Sony announces long-awaited a6300 with revolutionary autofocus
2014’s a6000 quickly earned Sony its reputation of being a dominant force in the world of photography. Loved by consumers and professionals alike for its high quality images and compact design, it heralded the tipping point in the DSLR versus mirrorless debate. Its 24MP APS-C sensor easily matched or outclassed both mirrorless and DSLR rivals at similar price points. Combined with Sony’s typical high-speed, high-tech performance, the a6000 made for an all-around impressive camera in a variety of shooting situations.
Two years later, and the a6000 is still the prosumer camera to beat. Or at least it was until this morning, when Sony officially announced its replacement: the a6300. (What happened to 6100 and 6200? Your guess is as good as ours.)
The headline feature of the new a6300 is the autofocus, which Sony is calling a “4D” system. It incorporates 425 phase detection points covering essentially the entire frame.
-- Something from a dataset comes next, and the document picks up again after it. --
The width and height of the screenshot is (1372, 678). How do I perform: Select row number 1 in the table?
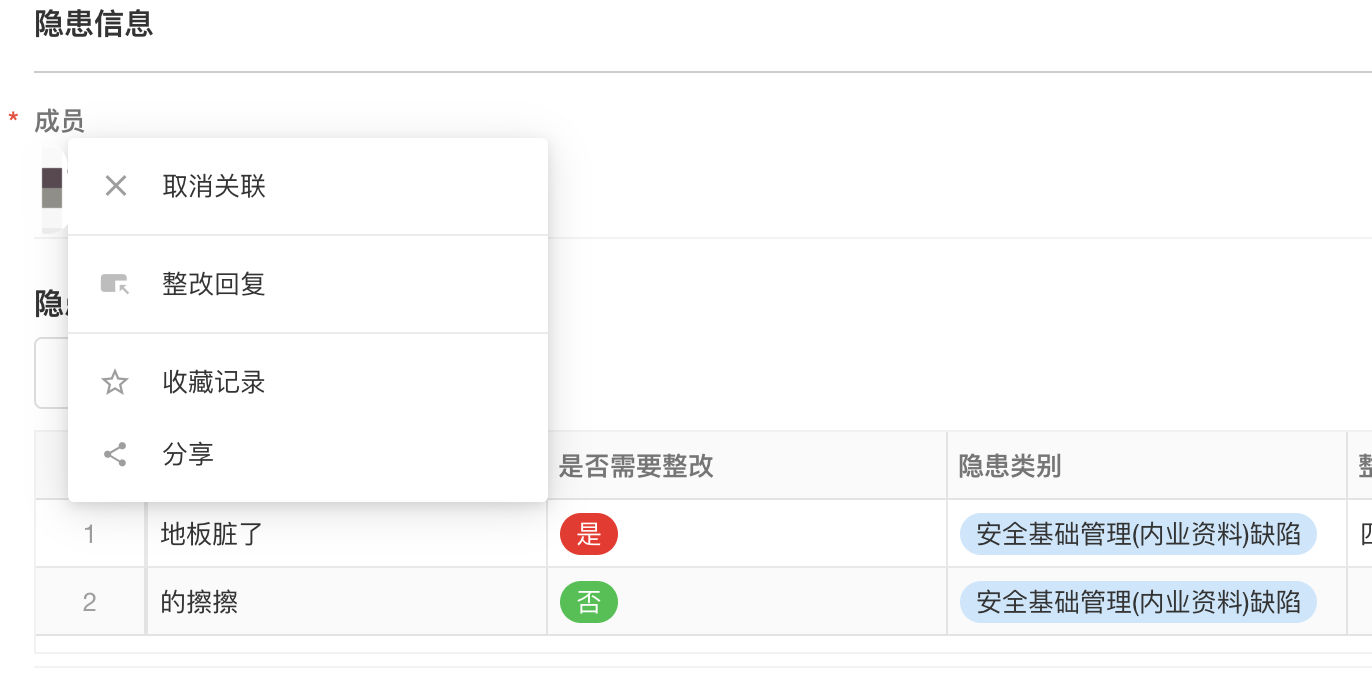90,535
Sony claims this system offers “unrivaled” performance and will track objects for live view shooting up to 8FPS, or up to 11FPS without live view.
As promising as 425 phase detection points sound, it remains to be seen how well they will perform in the real world, and whether or not Sony has developed a system that can actually rival the performance of DSLRs. At any rate, it should be a worthy upgrade over existing mirrorless AF systems.
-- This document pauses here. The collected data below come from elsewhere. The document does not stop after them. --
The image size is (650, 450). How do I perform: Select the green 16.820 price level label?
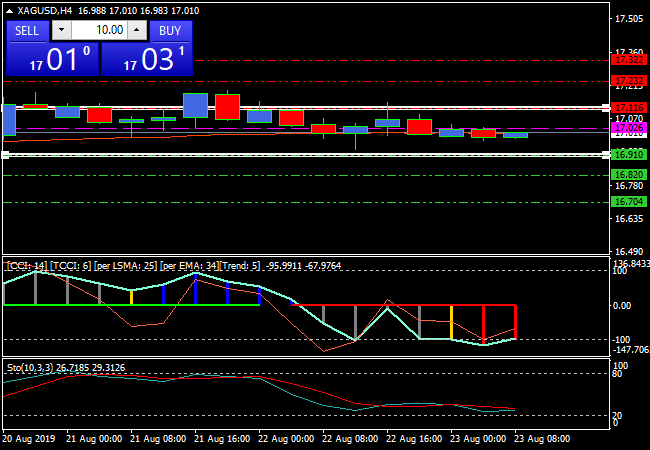(x=629, y=174)
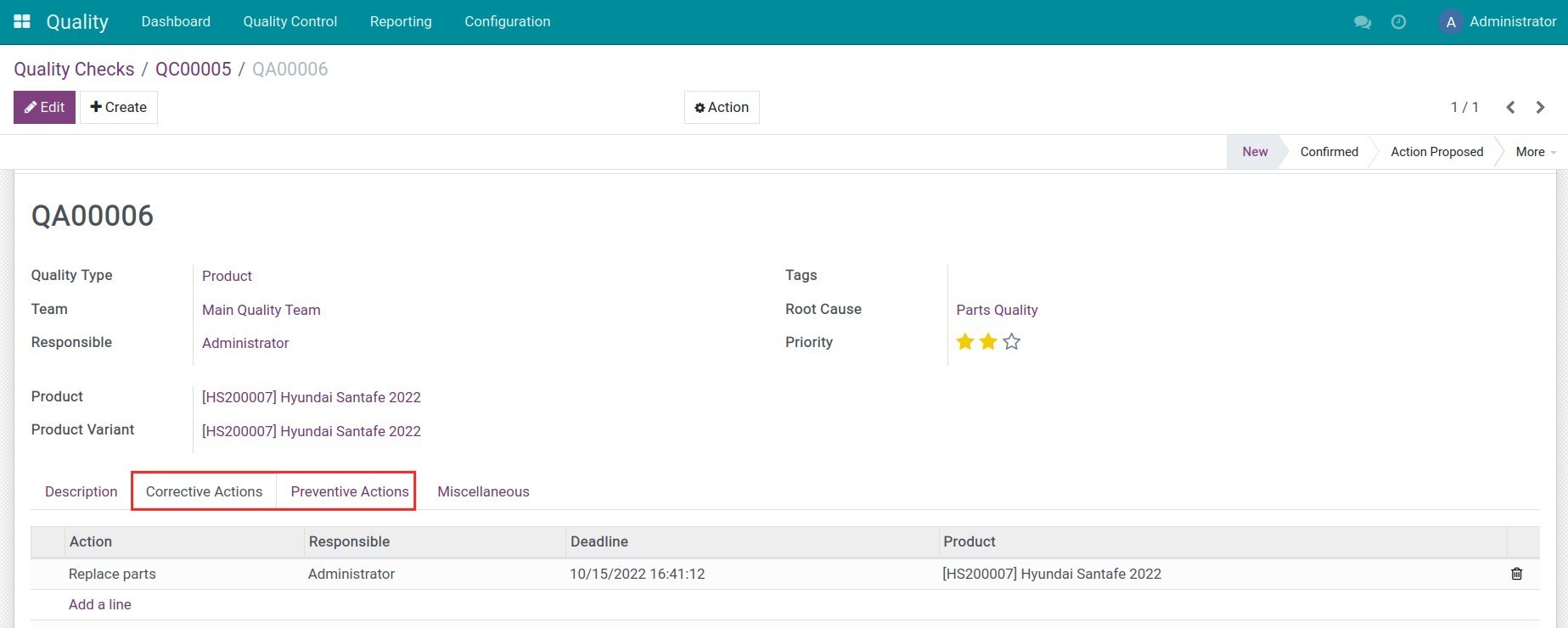Open the Miscellaneous tab
Viewport: 1568px width, 628px height.
click(x=483, y=491)
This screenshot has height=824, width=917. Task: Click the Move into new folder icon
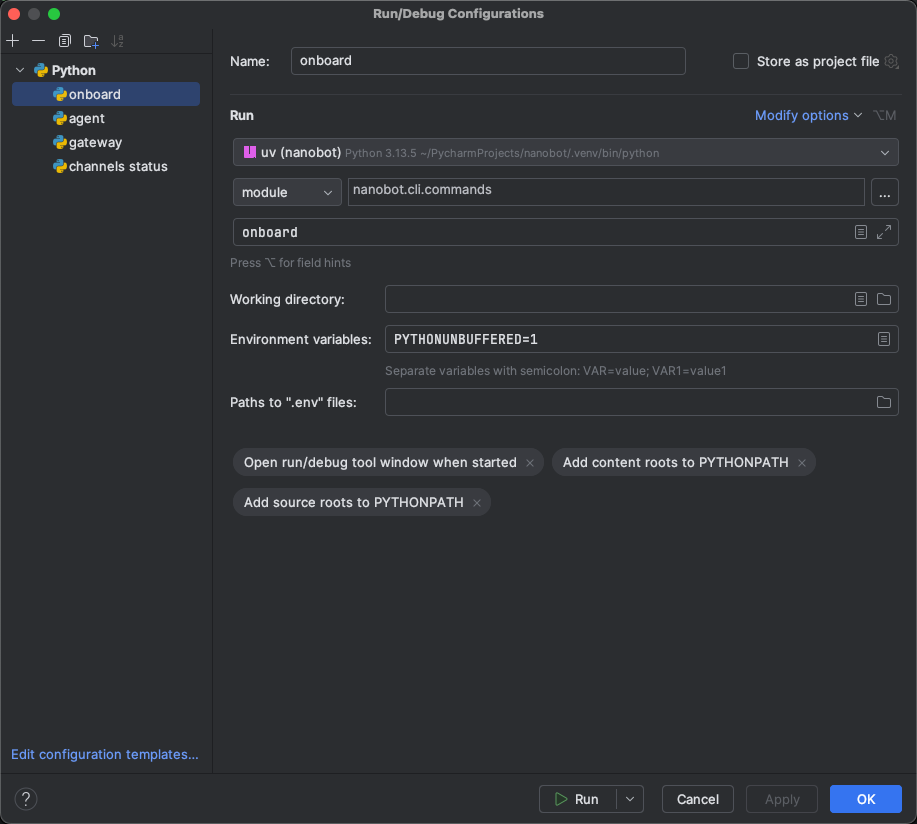[91, 41]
The other new feature is, unsurprisingly, 4K video. The camera processes a 20MP region of the sensor to produce highly oversampled 8MP footage. In theory, this should mean incredibly sharp results. However, in other similar systems we have seen this approach lead to increased rolling shutter, due to the high number of lines being processed. Additional video features include 120FPS slow motion in 1080p and S-Log gamma for a claimed 14 stops of dynamic range. If these specs can jump off the paper and translate into real-world performance, the a6300 could be a very powerful filmmaking tool, either by itself or as a B camera to more expensive, dedicated cinema cameras.
Overall, Sony looks to have another winner on its hands. The a6300 should begin shipping in March with a body-only price around $1000.